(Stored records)
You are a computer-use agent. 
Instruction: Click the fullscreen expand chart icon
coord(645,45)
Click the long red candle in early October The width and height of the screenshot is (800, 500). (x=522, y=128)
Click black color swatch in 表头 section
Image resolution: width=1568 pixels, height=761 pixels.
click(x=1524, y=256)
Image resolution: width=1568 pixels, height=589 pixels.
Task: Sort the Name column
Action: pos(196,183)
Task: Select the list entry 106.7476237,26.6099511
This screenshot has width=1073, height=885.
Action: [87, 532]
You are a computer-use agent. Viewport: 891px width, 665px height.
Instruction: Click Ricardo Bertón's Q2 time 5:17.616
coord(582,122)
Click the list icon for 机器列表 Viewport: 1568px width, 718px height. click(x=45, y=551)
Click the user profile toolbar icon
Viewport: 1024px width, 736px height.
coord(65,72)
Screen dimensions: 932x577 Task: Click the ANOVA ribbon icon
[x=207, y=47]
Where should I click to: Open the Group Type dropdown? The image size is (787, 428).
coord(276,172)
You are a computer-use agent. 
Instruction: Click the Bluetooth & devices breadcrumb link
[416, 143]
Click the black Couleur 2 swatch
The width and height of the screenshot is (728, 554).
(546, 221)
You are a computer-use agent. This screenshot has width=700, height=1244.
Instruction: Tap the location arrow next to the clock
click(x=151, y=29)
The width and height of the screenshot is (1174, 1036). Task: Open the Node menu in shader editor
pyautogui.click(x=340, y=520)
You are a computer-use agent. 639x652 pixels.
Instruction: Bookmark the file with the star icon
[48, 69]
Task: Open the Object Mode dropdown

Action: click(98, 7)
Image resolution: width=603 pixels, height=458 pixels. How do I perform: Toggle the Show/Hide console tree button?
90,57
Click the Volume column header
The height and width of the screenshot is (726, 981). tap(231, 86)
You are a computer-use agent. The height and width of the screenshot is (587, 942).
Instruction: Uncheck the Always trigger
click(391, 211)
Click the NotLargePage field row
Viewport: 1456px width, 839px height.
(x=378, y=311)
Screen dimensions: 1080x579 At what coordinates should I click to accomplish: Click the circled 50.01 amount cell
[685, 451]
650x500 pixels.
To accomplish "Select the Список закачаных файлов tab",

**Task to carry out**
Beginning with the line that contains "Task: Open the Object Mode dropdown", restate word for word each line through the last one in the data, and write nothing more.

**Task result**
Task: Open the Object Mode dropdown

Action: click(98, 7)
Image resolution: width=603 pixels, height=458 pixels. How do I perform: Toggle the Show/Hide console tree button?
90,57
Click the Volume column header
The height and width of the screenshot is (726, 981). tap(231, 86)
You are a computer-use agent. The height and width of the screenshot is (587, 942).
Instruction: Uncheck the Always trigger
click(391, 211)
Click the NotLargePage field row
Viewport: 1456px width, 839px height.
(x=378, y=311)
Screen dimensions: 1080x579 At what coordinates should I click to accomplish: Click the circled 50.01 amount cell
[685, 451]
650x500 pixels.
To accomplish "Select the Список закачаных файлов tab",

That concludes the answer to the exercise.